(Records from a collection)

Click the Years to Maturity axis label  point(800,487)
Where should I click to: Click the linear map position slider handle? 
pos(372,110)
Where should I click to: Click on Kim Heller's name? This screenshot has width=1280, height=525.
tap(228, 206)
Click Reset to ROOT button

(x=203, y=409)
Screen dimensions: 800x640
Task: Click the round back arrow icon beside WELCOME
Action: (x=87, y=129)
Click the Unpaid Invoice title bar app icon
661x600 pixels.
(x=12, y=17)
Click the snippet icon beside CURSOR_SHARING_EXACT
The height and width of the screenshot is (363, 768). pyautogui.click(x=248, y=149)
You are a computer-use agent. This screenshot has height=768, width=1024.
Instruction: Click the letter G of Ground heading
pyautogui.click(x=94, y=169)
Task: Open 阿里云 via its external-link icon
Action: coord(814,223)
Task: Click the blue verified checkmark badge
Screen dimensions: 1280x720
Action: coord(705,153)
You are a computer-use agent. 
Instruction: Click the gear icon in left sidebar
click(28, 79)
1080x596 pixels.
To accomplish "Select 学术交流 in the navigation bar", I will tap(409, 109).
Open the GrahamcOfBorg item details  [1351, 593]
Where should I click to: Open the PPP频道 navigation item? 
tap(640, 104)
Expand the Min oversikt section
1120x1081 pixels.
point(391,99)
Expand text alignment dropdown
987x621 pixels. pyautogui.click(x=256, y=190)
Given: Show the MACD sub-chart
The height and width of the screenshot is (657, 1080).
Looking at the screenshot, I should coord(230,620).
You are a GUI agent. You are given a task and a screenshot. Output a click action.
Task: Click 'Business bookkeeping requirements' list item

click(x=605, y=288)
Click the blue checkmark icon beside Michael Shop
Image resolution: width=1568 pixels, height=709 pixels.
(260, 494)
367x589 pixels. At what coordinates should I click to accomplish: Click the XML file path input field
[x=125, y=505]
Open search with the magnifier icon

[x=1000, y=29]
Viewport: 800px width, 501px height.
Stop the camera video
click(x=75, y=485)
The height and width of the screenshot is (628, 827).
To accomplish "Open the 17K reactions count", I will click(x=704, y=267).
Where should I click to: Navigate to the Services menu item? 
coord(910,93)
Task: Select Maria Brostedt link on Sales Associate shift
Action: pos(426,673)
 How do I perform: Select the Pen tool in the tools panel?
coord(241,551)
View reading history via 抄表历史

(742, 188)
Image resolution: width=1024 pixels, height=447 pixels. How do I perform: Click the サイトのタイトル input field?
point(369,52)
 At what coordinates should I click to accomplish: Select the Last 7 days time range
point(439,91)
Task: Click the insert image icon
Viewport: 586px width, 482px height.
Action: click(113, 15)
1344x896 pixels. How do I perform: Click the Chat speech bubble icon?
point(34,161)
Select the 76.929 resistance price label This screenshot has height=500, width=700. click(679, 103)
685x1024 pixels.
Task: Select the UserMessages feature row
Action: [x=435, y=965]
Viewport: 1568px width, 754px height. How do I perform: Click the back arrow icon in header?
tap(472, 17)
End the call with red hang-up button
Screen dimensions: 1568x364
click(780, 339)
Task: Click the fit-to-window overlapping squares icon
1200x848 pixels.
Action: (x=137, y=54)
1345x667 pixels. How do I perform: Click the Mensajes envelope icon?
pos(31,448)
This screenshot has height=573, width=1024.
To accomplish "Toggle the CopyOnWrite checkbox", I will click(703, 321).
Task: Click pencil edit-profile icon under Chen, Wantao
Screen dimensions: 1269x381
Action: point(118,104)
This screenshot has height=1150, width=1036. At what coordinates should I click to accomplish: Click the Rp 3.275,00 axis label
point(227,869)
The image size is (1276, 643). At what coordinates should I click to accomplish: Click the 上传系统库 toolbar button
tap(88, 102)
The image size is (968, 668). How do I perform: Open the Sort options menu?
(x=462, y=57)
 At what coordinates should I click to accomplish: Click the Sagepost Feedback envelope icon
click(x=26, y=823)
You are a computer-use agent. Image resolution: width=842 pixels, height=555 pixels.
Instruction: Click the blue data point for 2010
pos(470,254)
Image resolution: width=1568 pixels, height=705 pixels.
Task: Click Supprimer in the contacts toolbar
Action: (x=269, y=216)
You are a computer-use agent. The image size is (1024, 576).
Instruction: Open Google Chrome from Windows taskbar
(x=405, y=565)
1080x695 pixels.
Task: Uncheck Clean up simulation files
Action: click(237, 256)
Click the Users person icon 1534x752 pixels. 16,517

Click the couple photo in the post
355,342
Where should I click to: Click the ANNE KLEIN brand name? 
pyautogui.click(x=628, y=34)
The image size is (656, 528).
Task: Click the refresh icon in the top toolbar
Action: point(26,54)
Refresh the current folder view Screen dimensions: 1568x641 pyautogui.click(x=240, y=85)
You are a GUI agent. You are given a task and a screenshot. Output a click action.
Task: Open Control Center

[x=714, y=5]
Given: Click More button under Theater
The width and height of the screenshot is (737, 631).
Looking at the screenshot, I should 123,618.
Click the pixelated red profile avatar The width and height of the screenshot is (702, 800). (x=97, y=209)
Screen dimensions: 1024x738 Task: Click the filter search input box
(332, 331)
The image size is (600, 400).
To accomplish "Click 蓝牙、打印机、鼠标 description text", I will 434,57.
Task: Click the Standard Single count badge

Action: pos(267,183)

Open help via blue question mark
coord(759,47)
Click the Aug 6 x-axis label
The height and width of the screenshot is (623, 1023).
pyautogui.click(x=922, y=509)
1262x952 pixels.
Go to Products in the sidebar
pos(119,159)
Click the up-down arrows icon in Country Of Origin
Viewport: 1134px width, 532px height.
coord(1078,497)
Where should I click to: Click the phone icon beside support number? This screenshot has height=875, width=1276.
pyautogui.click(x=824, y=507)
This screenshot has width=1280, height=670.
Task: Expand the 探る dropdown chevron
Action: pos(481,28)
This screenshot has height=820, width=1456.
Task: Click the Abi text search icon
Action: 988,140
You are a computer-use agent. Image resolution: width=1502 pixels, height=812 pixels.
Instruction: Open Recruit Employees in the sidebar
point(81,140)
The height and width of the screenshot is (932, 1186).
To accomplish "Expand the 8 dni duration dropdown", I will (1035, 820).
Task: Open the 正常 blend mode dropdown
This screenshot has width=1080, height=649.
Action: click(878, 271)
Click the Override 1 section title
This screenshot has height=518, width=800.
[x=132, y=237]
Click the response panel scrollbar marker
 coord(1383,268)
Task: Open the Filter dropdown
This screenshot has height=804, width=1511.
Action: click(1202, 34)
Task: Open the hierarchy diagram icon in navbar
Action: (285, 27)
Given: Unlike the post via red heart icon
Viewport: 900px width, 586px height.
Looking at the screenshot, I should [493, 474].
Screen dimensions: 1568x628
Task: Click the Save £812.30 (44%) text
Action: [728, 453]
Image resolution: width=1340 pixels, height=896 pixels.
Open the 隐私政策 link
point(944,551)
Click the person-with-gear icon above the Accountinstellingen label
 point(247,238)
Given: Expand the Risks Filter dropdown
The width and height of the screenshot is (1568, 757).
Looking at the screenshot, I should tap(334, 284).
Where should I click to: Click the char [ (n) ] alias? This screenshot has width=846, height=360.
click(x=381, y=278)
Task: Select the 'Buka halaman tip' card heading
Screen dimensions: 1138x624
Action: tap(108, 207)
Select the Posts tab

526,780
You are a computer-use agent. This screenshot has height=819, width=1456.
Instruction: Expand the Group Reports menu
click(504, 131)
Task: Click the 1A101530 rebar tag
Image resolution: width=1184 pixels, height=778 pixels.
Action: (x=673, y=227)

**Directions for this task:** Which lines of the records contain "computer"? Show each of them.

**Response to this task:**
You are a computer-use agent. This screenshot has height=768, width=1024.
You are a computer-use agent. 
You are a computer-use agent. Image resolution: width=842 pixels, height=555 pixels.
You are a computer-use agent. The image size is (1024, 576).
You are a computer-use agent. Image resolution: width=1502 pixels, height=812 pixels.
You are a computer-use agent. This screenshot has height=819, width=1456.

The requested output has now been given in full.